WORK REQUIRED -
Your reply must contain exactly the lines running from the one with "Country offices (456, 20)" to the last line of the entries below, both included, and no other lines.

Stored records
--- START ---

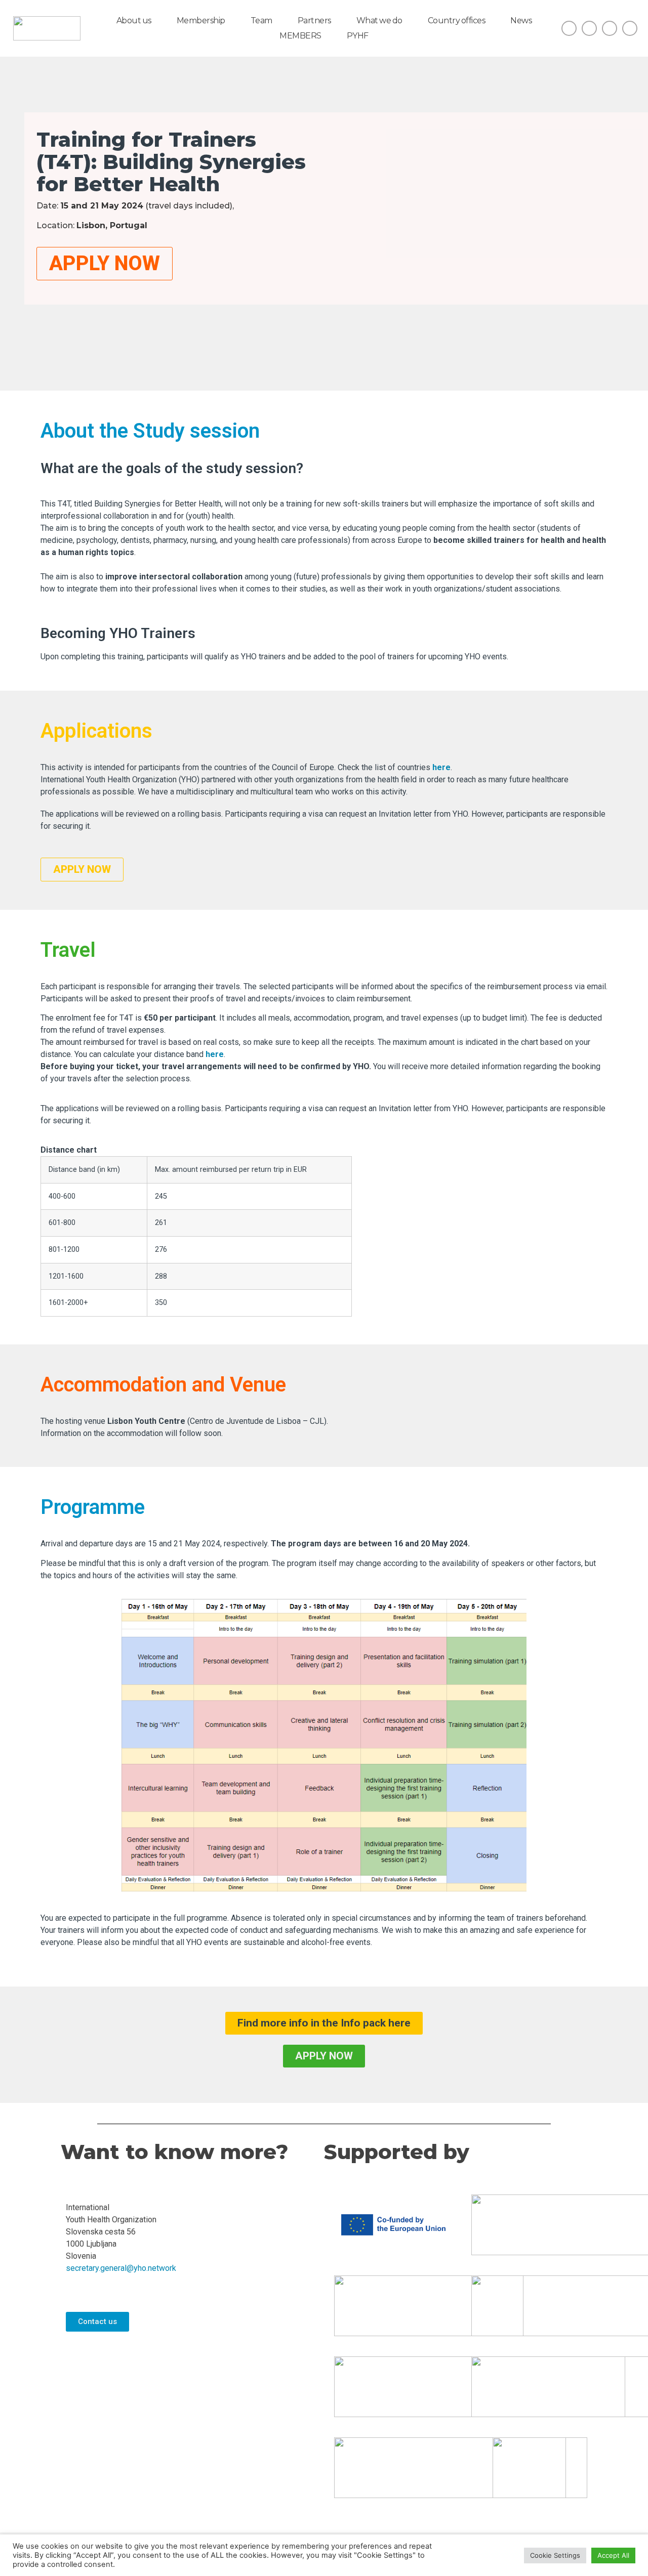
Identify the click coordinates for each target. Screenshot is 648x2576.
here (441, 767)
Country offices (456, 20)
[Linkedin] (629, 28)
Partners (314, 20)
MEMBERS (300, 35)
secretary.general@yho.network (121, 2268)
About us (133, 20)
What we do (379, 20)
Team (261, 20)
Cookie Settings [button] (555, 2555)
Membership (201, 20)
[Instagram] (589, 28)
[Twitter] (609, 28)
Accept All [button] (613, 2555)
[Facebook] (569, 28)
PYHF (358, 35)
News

--- END ---

RESPONSE TO THIS EXERCISE -
Country offices (456, 20)
[Linkedin] (629, 28)
Partners (314, 20)
MEMBERS (300, 35)
secretary.general@yho.network (121, 2268)
About us (133, 20)
What we do (379, 20)
Team (261, 20)
Cookie Settings [button] (555, 2555)
Membership (201, 20)
[Instagram] (589, 28)
[Twitter] (609, 28)
Accept All [button] (613, 2555)
[Facebook] (569, 28)
PYHF (358, 35)
News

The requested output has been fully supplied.